**Document excerpt:**

════════════════════

The important detail is that the runner is not a black box. As it progresses, each command creates logs. Certain commands also create build records, and those builds contain the artifacts that can be inspected and accessed later.

Artifacts are part of the product surface. They make deployment understandable after the fact. A deployment manager should be able to answer: which Platform Template release was deployed, what was built, which command produced it, which environment values were used, which package was uploaded, which logs explain a failure, and which manual task blocked the sequence.

A Platfio build artifacts panel showing iOS app outputs and generated screenshots. — Builds are product records too. iOS and Android runs leave behind downloadable packages, generated screenshots, and enough evidence for manual takeover or later review.

A Platfio build artifacts panel showing Android app bundle outputs and generated screenshots. — Builds are product records too. iOS and Android runs leave behind downloadable packages, generated screenshots, and enough evidence for manual takeover or later review.

flowchart TD
  App["App"]
  Runner["Runner"]
  TemplateRelease["Platform Template release"]
  Sequence["Command sequence"]
  Command["Command completes"]
  Log["Log entry"]
  Build["Build record"]
  Artifacts["Artifacts"]
  Packages["AAB / IPA / web bundle"]
  Evidence["Inspectable deployment record"]

  App --> Runner
  TemplateRelease --> Runner
  Runner --> Sequence --> Command
  Command --> Log --> Evidence
  Command --> Build --> Artifacts --> Packages --> Evidence

Runner lifecycle and failure recovery

The runner model became more valuable once failures stopped being exceptional.

In a recurring deployment system, a failure was not a crisis by itself. The crisis was a failure that left no durable state. A hidden CI job could fail with logs in one place, artifacts in another, credentials in a third, and the required human action living in someone’s head.

The runner had to make the state of the deployment visible:

Create an app-scoped runner record.
Select the correct execution environment for the target channel.
Prepare the Platform Template release.
Apply app, business, agency, and environment-specific values.
Execute commands in order.
Attach logs, build records, screenshots, and packages to the run.
Pause into a task when the next step required a person.
Resume the sequence after the manual step was completed.

The most important recovery decision was to make partial success useful. If a runner produced an AAB or IPA and then hit a store submission problem, that artifact still had value. The operator should not need to rerun everything just because the last mile failed.

════════════════════

**Material provided:**
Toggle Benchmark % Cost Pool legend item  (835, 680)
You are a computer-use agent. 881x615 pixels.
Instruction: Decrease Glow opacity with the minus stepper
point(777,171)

════════════════════

**What to do:** Extend the excerpt on deployment runners and build artifacts with a few more paragraphs that pick up after its final sentence. The data has no connection to the deployment text.

**Reply:**
Failure mode	Bad system behaviour	Runner behaviour
Store API unavailable	Whole deployment fails without a handoff path	Preserve artifact and create manual upload task
App Store metadata issue	Engineer has to reconstruct context	Keep logs, package, screenshots, and blocked command together
Older mobile binary still in the field	Backend deploy breaks existing users	Gate sensitive behaviour by channel, tenant, and app version
Wrong execution environment	Build fails late after wasting time	Assign runners based on channel and tooling needs

The automation rate improved because the system learned which failures were true engineering failures, which were missing state, and which were unavoidable human gates. Those are different problems. Treating them the same makes the platform harder to improve.

The manual gaps

The awkward truth is that not every deployment step has an API.

Some operations can be fully automated. Some can be automated after the right account and credentials exist. Others, such as creating a new application in parts of the Play Store flow, may require a staff member to perform a manual task.

Platfio models those gaps explicitly.

Instead of pretending the pipeline is fully automated, the sequence can pause and create a task. That task is assigned to a staff member with the context needed to complete it. Once the task is marked complete, the runner continues.

Manual takeover is part of that model.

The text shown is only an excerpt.